EUGENE, Ore. (CN) - Oregon State University and its head football coach Mike Riley tolerated a culture of sexual violence and discouraged rape victims from reporting the assaults, a second woman claims in court.
Riley was hired away from Oregon State last year and now is head football coach at the University of Nebraska. In her federal lawsuit Monday, Kristin Samuelson claims she was drugged and raped at a party when she was a freshman in October 1999, and woke up in the same apartment where Brenda Tracy claims she had been gang raped the year before.
In a long interview last year, Tracy told The Oregonian newspaper that she had been gang-raped by Oregon State football players and recruits in 1998. A Corvallis police report identified four suspects then, two of them OSU players, one a high school recruit and one a community college recruit who was on probation for armed robbery.
Tracy claimed two of her rapists were OSU players John Carlyle and Jason Dandridge.
Samuelson says the man who raped her is Carlyle's cousin.
After Tracy's allegations made national headlines last year, Carlyle denied her rape allegations to the New York Daily News.
All four men in Tracy's case were arrested and charged with sodomy, unlawful sexual penetration and sexual abuse, according The Oregonian and other newspapers, but dropped the charges when Tracy refused to cooperate. Tracy told the Oregonian that she did not press the case because she was on the verge of suicide.
Both women's tales are similar: slipped a drug in a drink and awaking semi-paralyzed to find themselves being raped, but unable to move.
Samuelson says in her lawsuit that she learned only in November 2014 that Tracy claimed to have been raped at OSU, and that the school had treated Tracy as shabbily as it treated her.
Samuelson says she awoke "naked and alone" on Oct. 10, 1999, in an off-campus apartment "where some OSU football players lived."
When she reported the rape to OSU's sexual assault counselor, on Oct. 11 or 12, Samuel says, the counselor told her: "(a) maybe plaintiff had said 'yes', (b) a rape kit was worse than the assault itself, (c) 'these things are hard to prove', (d) it would be blamed on plaintiff, (e) plaintiff should not have been drinking, gave her meeting times for Alcoholics Anonymous, and then had no further contact with plaintiff, and upon information and belief, took no further action. No one else from OSU contacted plaintiff thereafter about the assault or, upon information and belief, took any other action either."

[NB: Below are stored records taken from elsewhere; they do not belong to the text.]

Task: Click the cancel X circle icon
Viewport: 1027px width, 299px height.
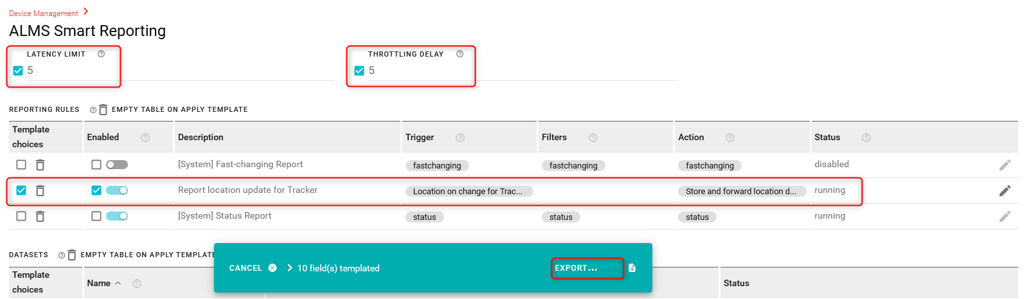Action: [x=272, y=268]
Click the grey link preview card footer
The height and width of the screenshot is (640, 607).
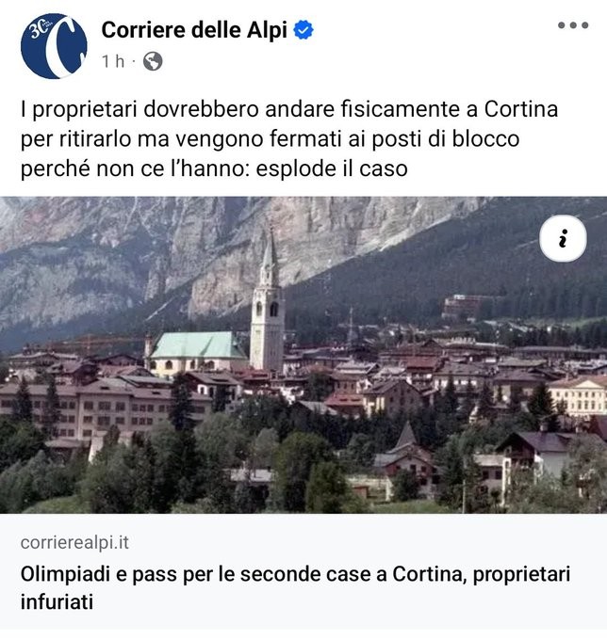tap(304, 571)
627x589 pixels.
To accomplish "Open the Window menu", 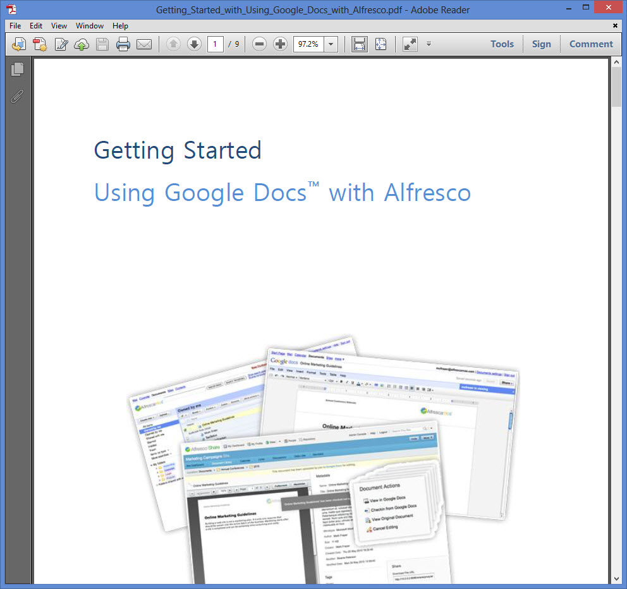I will coord(89,26).
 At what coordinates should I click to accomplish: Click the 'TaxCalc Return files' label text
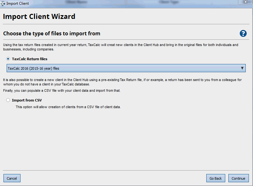point(30,59)
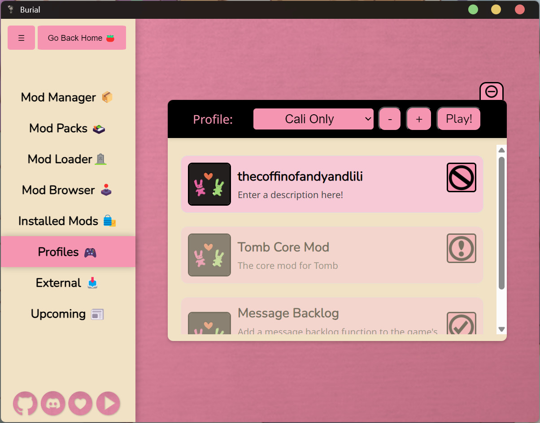Disable the thecoffinofandyandlili mod
540x423 pixels.
(x=461, y=177)
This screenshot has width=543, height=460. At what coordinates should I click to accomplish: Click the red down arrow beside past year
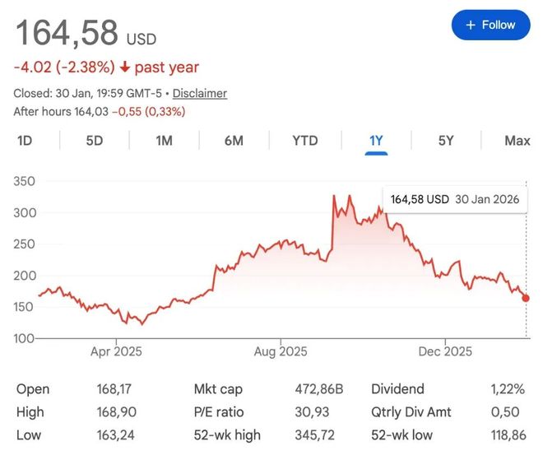pyautogui.click(x=124, y=67)
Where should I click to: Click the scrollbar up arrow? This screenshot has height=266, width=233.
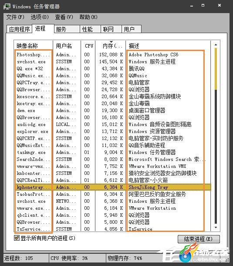pos(216,44)
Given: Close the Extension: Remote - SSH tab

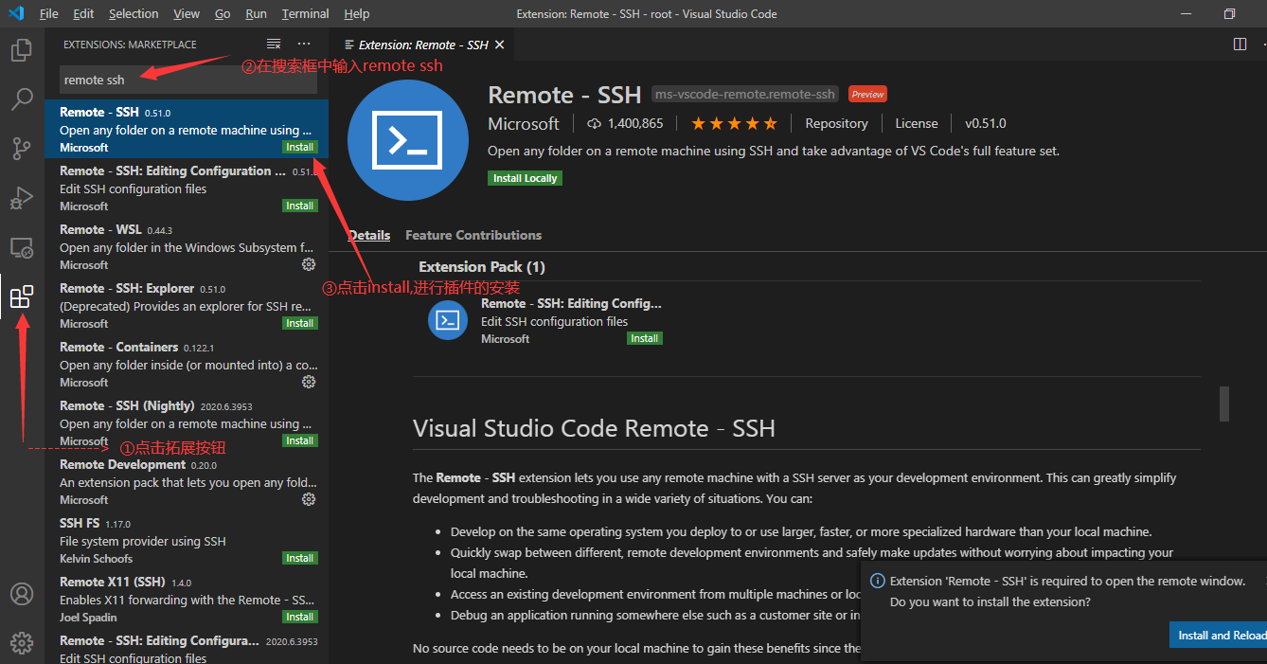Looking at the screenshot, I should (500, 44).
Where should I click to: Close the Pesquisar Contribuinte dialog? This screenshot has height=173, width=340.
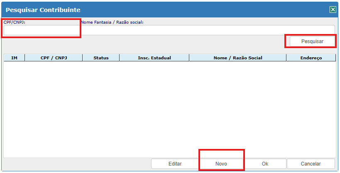pyautogui.click(x=333, y=10)
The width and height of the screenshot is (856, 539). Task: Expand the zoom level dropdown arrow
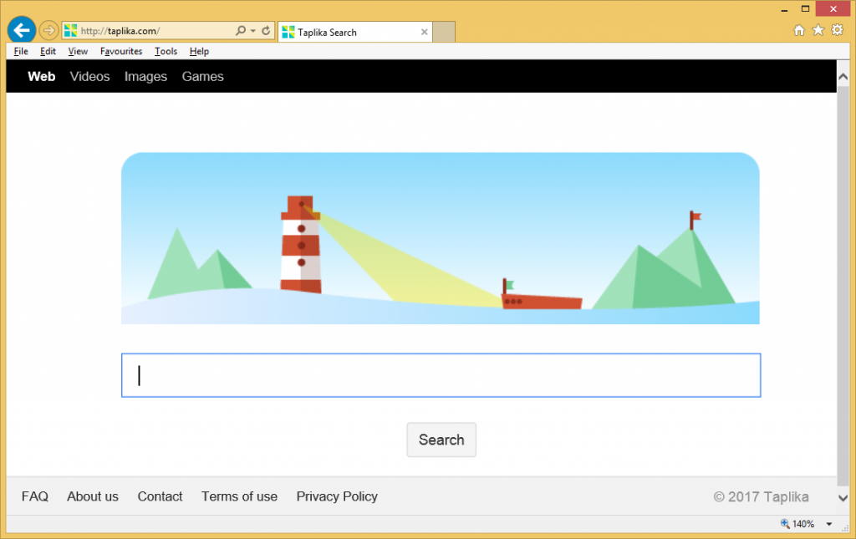pos(829,524)

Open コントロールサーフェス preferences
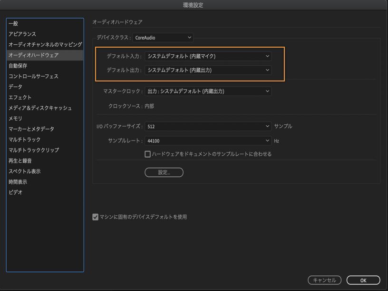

The counselor's actions made her feel "even more shame, humiliation, and emotional distress than she had felt after being assaulted," and "dissuaded [her] from seeking any further help from OSU, and consequently did nothing more to hold her perpetrator accountable for his crime," Samuelson says in the complaint.
She says OSU had been put on notice about the football program, and the shortcomings of its own policies, when Brady reported the gang rape to it the year before.
Samuelson says the rape reduced her from being a good student who'd earned 15 college credits in high school to a "distraught, isolated, anxious and depressed" young woman who failed out of her freshman year of college.